Available records:

····················

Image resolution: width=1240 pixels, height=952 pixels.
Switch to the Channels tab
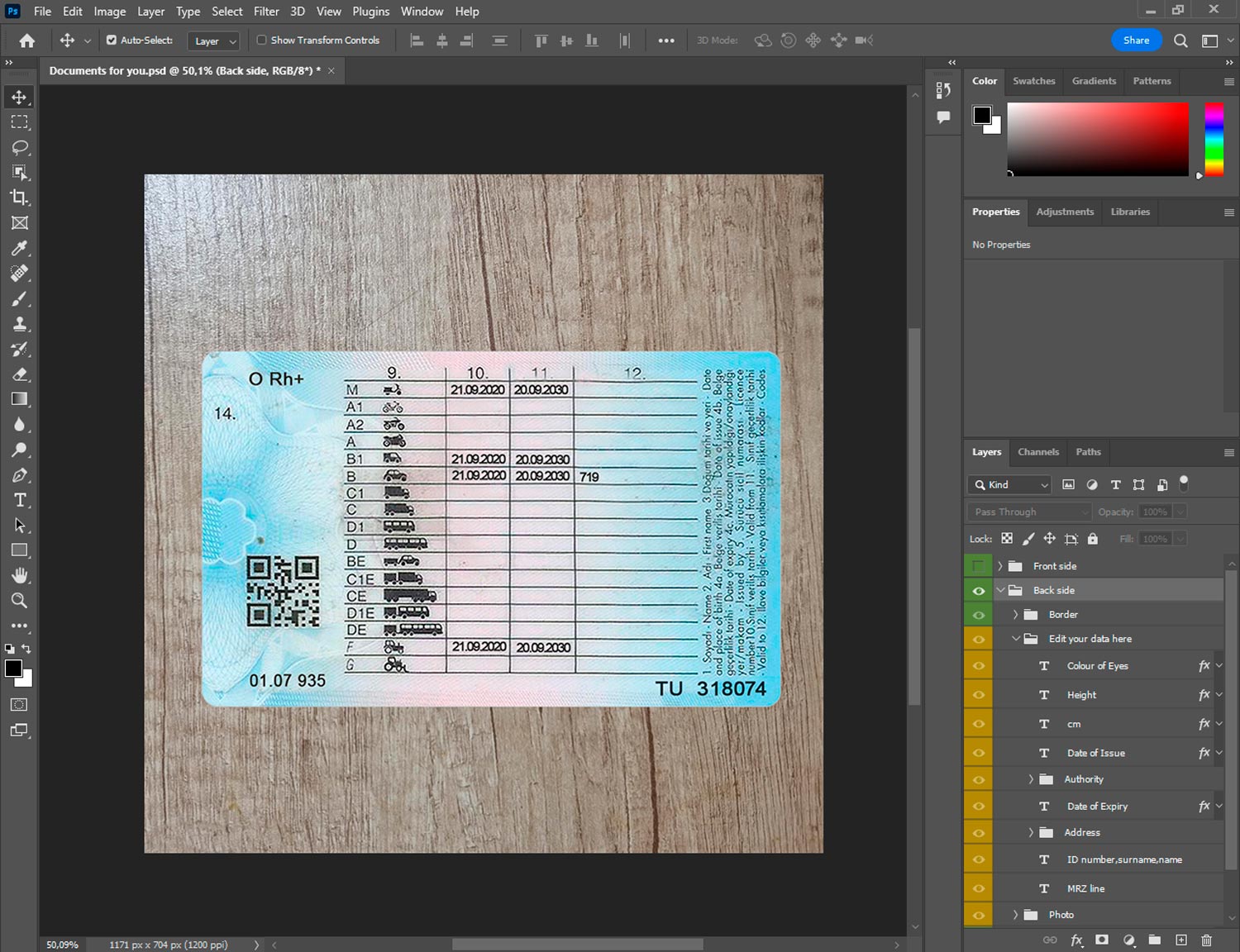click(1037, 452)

····················

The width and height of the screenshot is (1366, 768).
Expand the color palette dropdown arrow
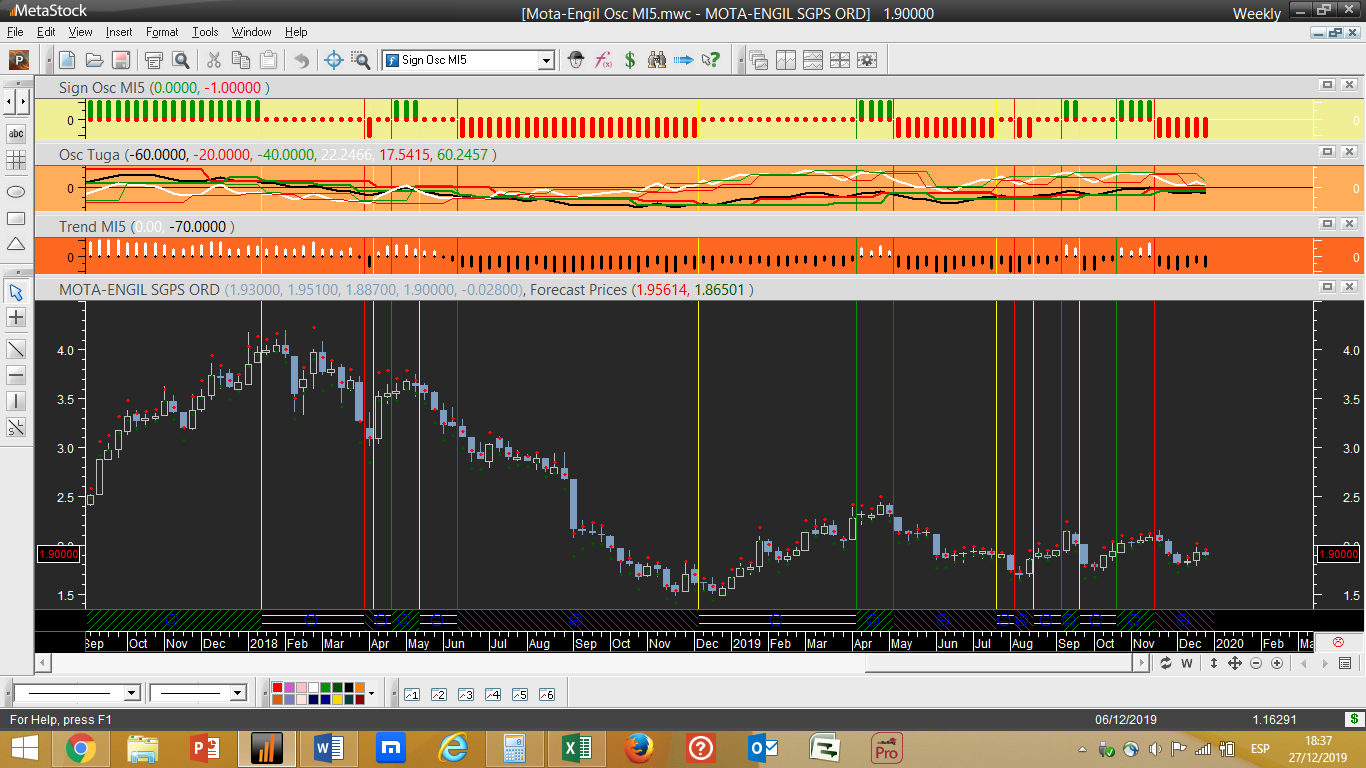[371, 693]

····················

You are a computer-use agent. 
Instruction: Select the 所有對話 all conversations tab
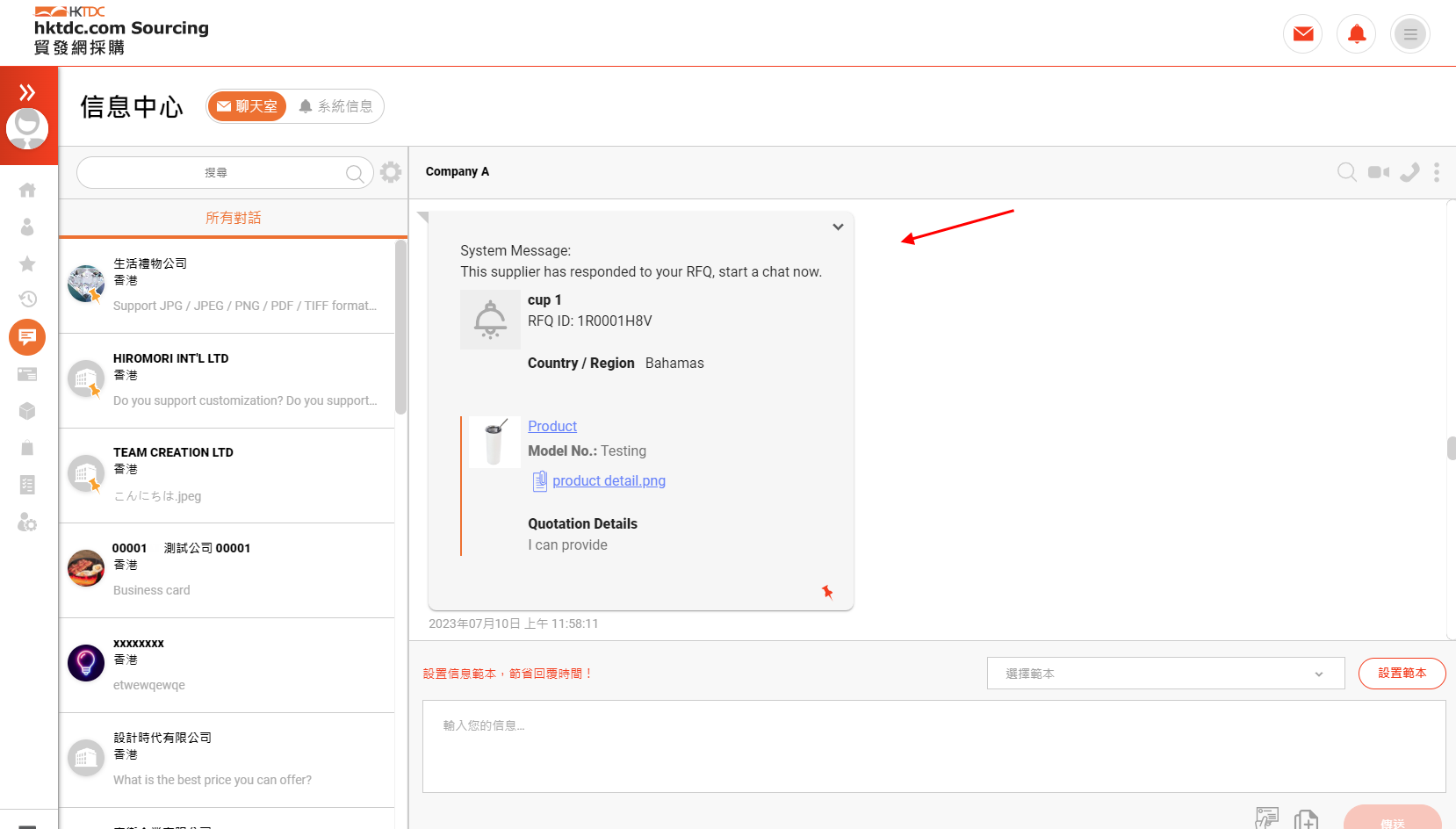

····················

What you will do: Report how many lines in the listing include the word "width". Give nothing but the count.

Answer space: 2